Just as ripples on the surface of water indicate an unseen presence below, inclusivity and diversity are marks of the Spirit’s work. Those gathered in Acts hear one message, each in their own language. And after taking pains to list the varied peoples who witness Pentecost, the author references Joel and to emphasize that God’s enlivening spirit is further poured out on all flesh. The diversity of peoples in Acts recalls the diversity of non-human creation in the Psalms, all of which depend on the Spirit for life and the sustenance of it.

The Spirit mediates our relationship with God and one another.
Like the crowd in Acts, we might hear a familiar, life-giving voice coming from unexpected places and bodies. It is likely to be puzzling. Like the Apostles, we may speak a word that the Spirit transforms into witness and renewal for someone else. In either case, the Holy Spirit mediates, making us known to each other and God to us.

As Luke Timothy Johnson writes in his commentary on the Apostle’s Creed, “It is in the way God has revealed Godself through the work of the Holy Spirit among humans that we have been able to discern in the Spirit another ‘person’ of God.”


Given the layered richness of this passage, I had to laugh when I realized that Google offers a question more in line with the Pentecostal passage than the lectionary help. The two top hits for Pentecost after the obligatory Wikipedia entry are “What is Pentecost? What Does it Matter?” and “Pentecost is this Sunday. What the heck is Pentecost?”

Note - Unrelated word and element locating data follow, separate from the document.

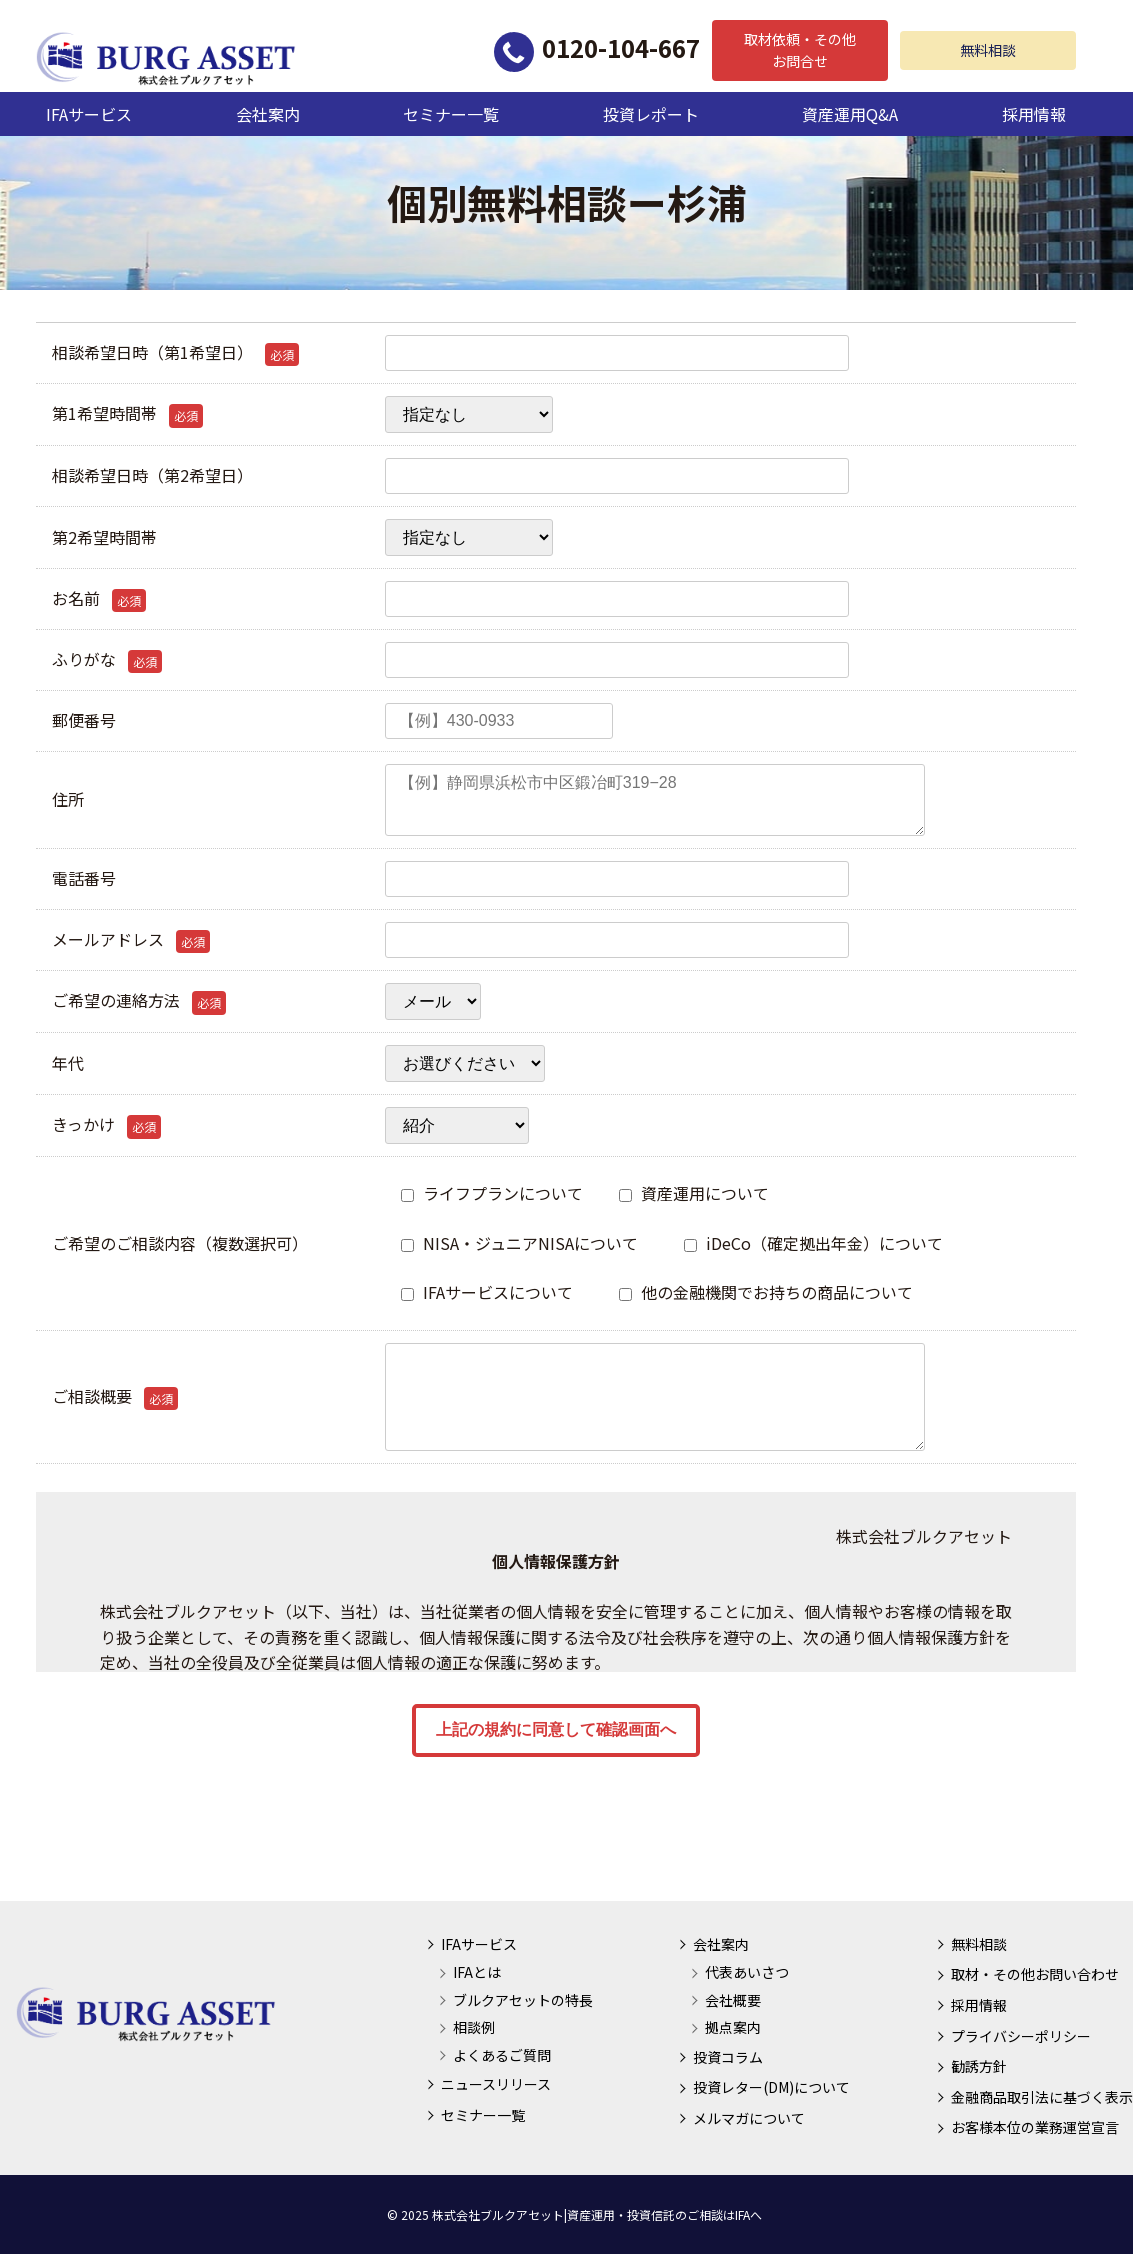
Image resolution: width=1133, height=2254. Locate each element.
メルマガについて (749, 2118)
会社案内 (268, 114)
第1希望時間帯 (127, 414)
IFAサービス (89, 114)
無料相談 (988, 50)
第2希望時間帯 (104, 537)
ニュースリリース (496, 2084)
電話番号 (84, 878)
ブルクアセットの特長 (523, 2000)
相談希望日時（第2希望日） (152, 475)
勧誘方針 (979, 2066)
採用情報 (1034, 114)
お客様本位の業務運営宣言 (1035, 2127)
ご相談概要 (115, 1397)
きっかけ (106, 1125)
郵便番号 (84, 720)
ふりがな (107, 660)
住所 (68, 799)
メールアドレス (131, 940)
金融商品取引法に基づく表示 (1042, 2097)
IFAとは (477, 1972)
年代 (68, 1063)
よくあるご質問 (502, 2055)
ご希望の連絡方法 (139, 1001)
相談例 (474, 2027)
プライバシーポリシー (1021, 2036)
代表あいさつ (747, 1972)
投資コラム (728, 2057)
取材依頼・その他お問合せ (800, 50)
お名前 (99, 599)
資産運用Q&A (850, 114)
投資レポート (651, 114)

It’s a delightful and appropriate irony that Pentecost still puzzles us. The crowd who witnessed the first Pentecost essentially asked the same question in amazed and perplexed response: “What does this mean?” or literally, “What wishes this to be?” I like the literal translation, because it indicates that the crowd discerns intention in the goings on.

Our Pentecostal task remains the same, for as John reminds us: the Spirit is our constant companion in the now-not yet, sounds of violent rushing wind and divided tongues of fire, or not. The Spirit is always at work animating and renewing our life and life together. So, what the heck is the Spirit doing? What does this mean?

What can you do to make Pentecost the season that you as a congregation assume a prophetic posture of holy curiosity and receptivity to a wildly inclusive, diverse-united God who gives and renews life from unexpected places and bodies? If you’re open to it, you might even discern signs of Spirit when you go to meet that neighbor who doesn’t know God.